Kurgan stele in Kharkiv, locally called Skifskaya baba "Scythian baba".

Kurgan stelae (Russian: каменные бабы, "stone babas") are anthropomorphic stone stelae, images cut from stone, installed atop kurgans in the kurgan cemeteries, around kurgans, and in a double line extending from a kurgan. The kurgan stelae arranged in a double line are also called balbal. Kurgan obelisks were likely part of Central Asian and Eastern European (Pontic-Caspian steppe, Scythia) memorials, funeral sanctuaries, from the Eneolithic through to the Middle Ages. Architecturally, they were a system of stone fences, frequently surrounded by a moat, with sacrificial hearths, sometimes tiled on the inside.

Such stelae are found in large numbers in Southern Russia, Ukraine (see Ukrainian stone stela), Galicia, Prussia, South Siberia, Central Asia and Mongolia.

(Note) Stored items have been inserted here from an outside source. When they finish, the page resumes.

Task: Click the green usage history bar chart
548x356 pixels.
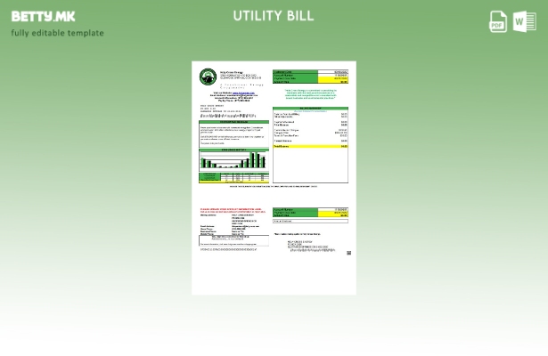Action: pyautogui.click(x=233, y=160)
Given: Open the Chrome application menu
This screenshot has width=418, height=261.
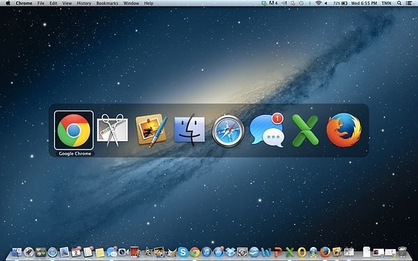Looking at the screenshot, I should click(x=24, y=3).
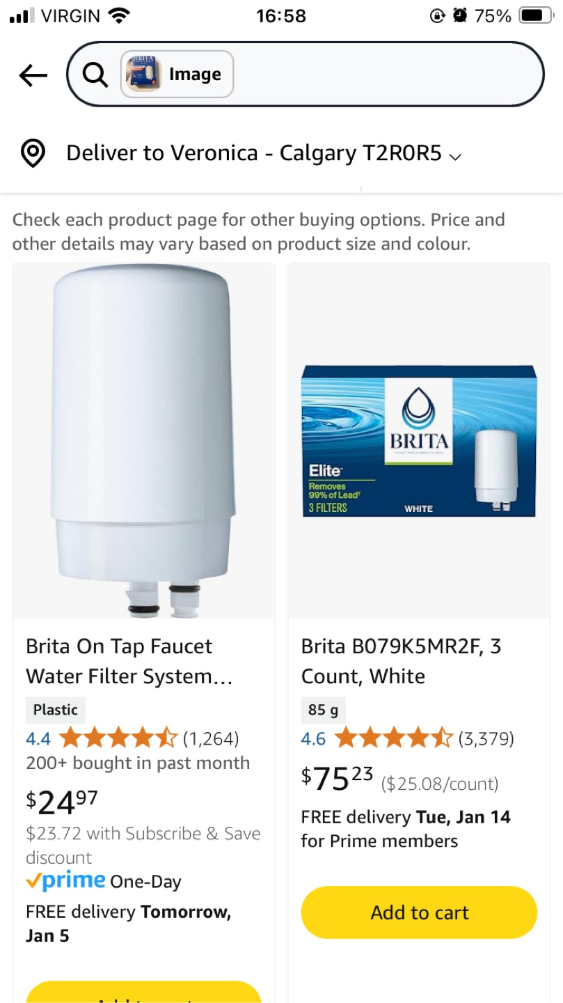The height and width of the screenshot is (1003, 563).
Task: Open Brita B079K5MR2F 3 Count title
Action: click(401, 661)
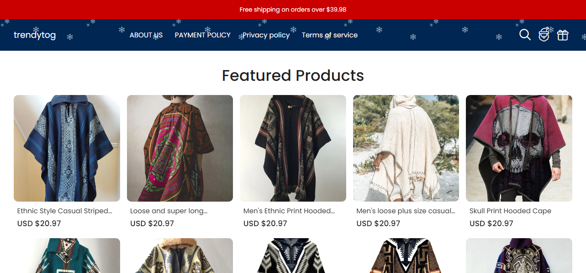This screenshot has width=586, height=273.
Task: View the orange and pink patterned poncho photo
Action: [x=180, y=148]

Spanning more than three millennia, they are clearly the product of various cultures; the earliest associated with the Kurgan culture (and, in the Kurgan hypothesis, with the Proto-Indo-Europeans, as opposed by Paleolithic Continuity Theory, which associates Pit Grave and Sredny Stog Kurgan cultures with Turkic peoples, and Anatolian hypothesis which denies Indo-European origin advocated by M. Gimbutas Chalcolithic Invasion Kurgan hypothesis, and also by Black Sea deluge theory), Iron Age specimens with the Scythians, and Medieval examples with Turkic peoples.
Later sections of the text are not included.